Friday, August 14, 2009

Puppy Love

Last night, I met my new nephew.

He's tiny, at just over three pounds. He felt so fragile in my arms that I worried about breaking him. He needs a lot of care right now, and my sister isn't getting much sleep, but one look into that precious little furry face and I was in love.

My new nephew is a canine. And even though I am more of a cat person, this new puppy has been all I can think about all morning.

Right before vacation, my sister and her family lost their 11-year-old dog, Daisy. It was a peaceful death; she had been having serious heart problems and was making them have long talks with the vet about euthanasia. Yet she ended up leaving this world the way so many of us want to: in her sleep.
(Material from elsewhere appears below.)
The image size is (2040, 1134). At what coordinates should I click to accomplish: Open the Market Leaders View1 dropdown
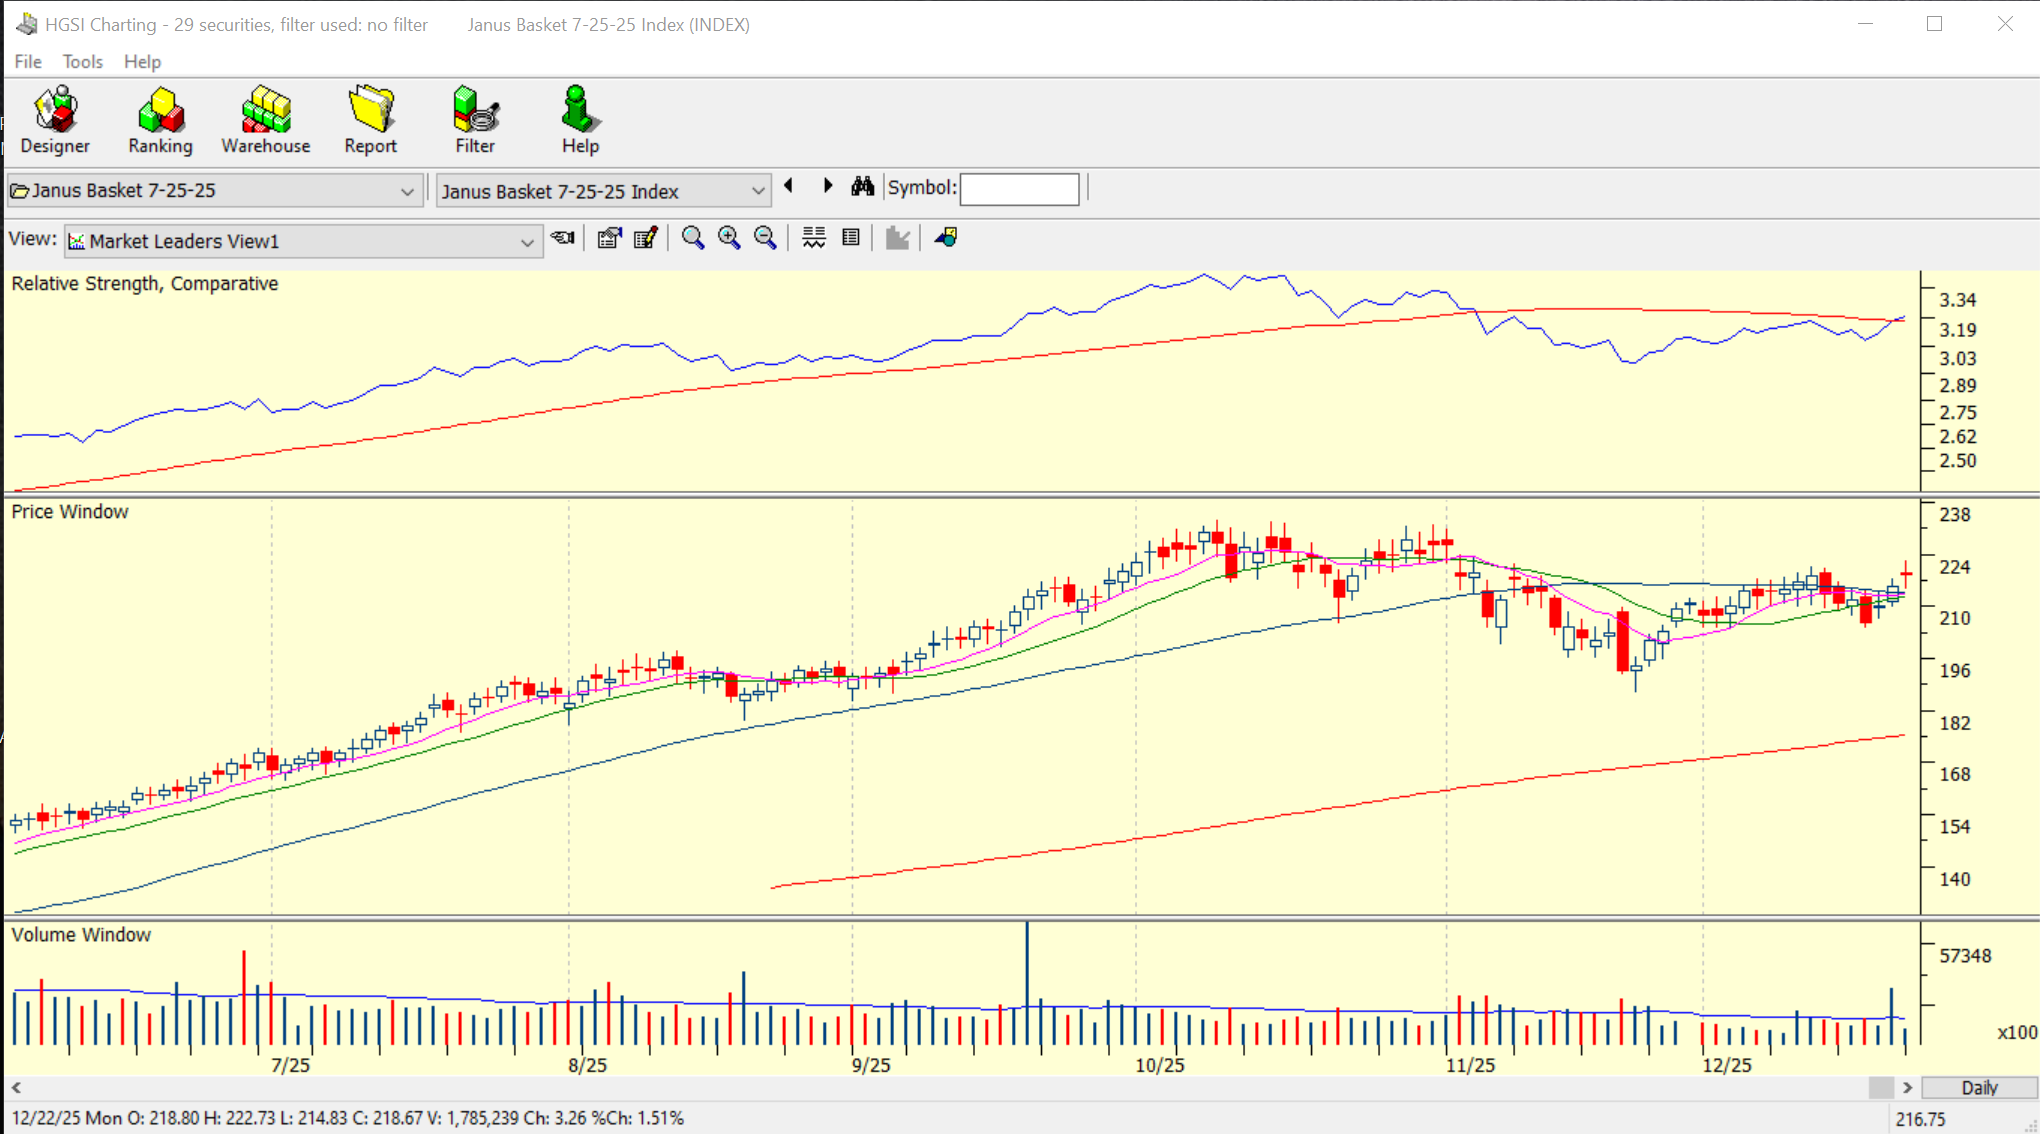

Her death, though peaceful, devastated them. In particular my nephew, an only child who grew up with Daisy. Unable to cope with a house made so empty, they decided to get another dog.

I will be honest: I didn't really approve of their choice at first. Not so much the new dog part, because we have always been people who need some kind of critter in the house. What I questioned was the choice in dogs. They chose to contact a breeder in our state and picked a dog that costs more than a monthly house payment. Never mind that the breed they chose is the only breed of dog I have ever considered making a house dog myself. Once I found out how much those puppies were, I was shocked and appalled and casted my vote for a shelter dog.
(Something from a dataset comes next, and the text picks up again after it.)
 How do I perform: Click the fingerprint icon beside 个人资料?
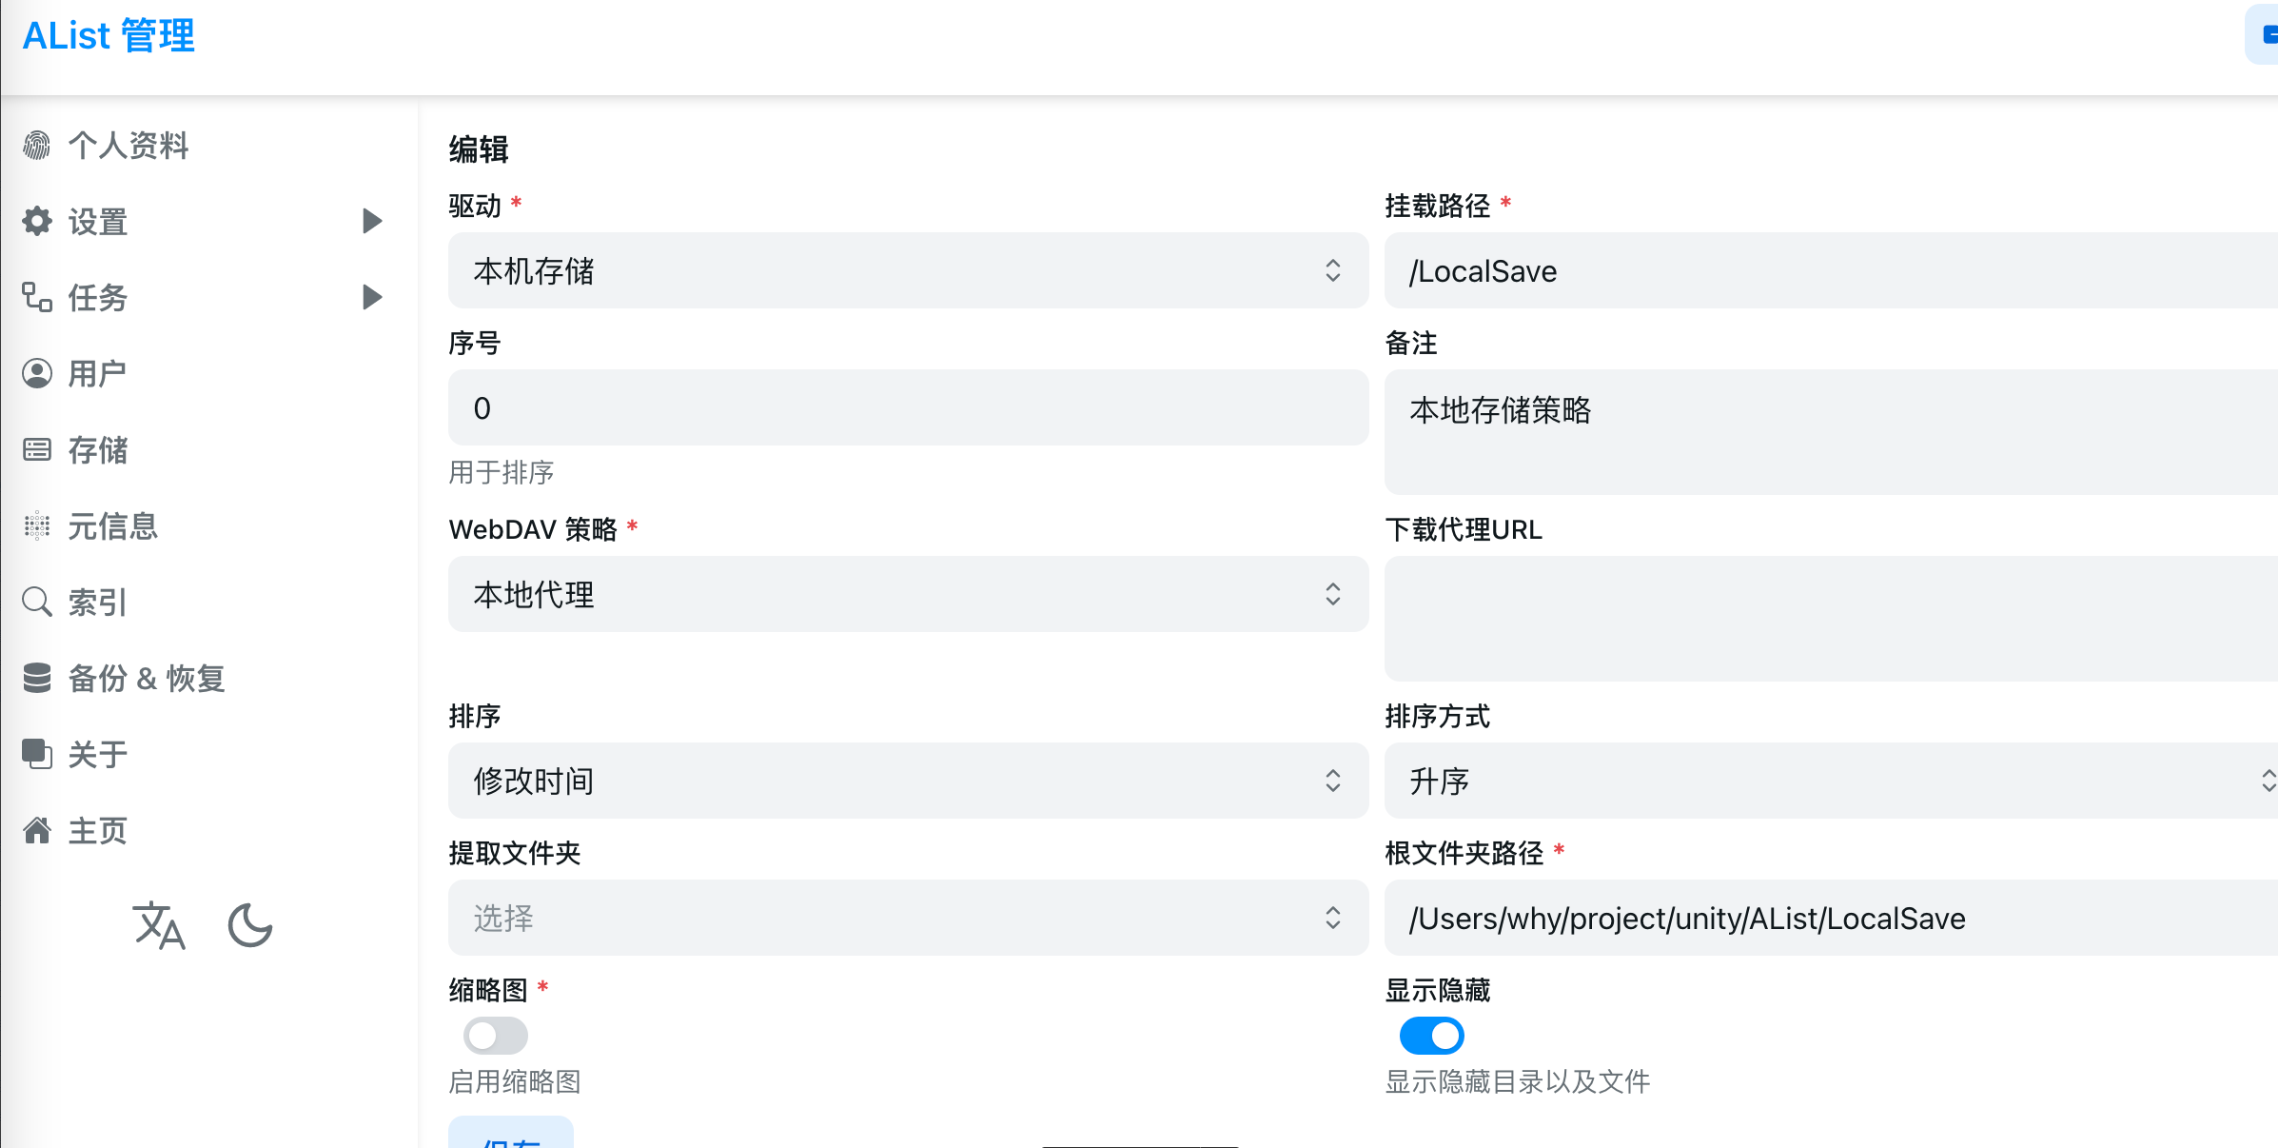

But all my misgivings went out the window once I met their furry bundle of joy. It's not a yippy, hyperactive toy breed, but it is a breed of dog that will stay fairly small. I've never met such a small puppy; most puppies I've had the pleasure of knowing were destined to grow into large dogs. When I held him, his fur was like spun silk against my chin. And when he licked my nose, I didn't mind at all. I could picture myself dog-sitting and taking him for walks. After he's been well and thoroughly house-trained and grown out of the furniture-chewing stage, of course.

Oh, no. He's going to make a dog person of me yet.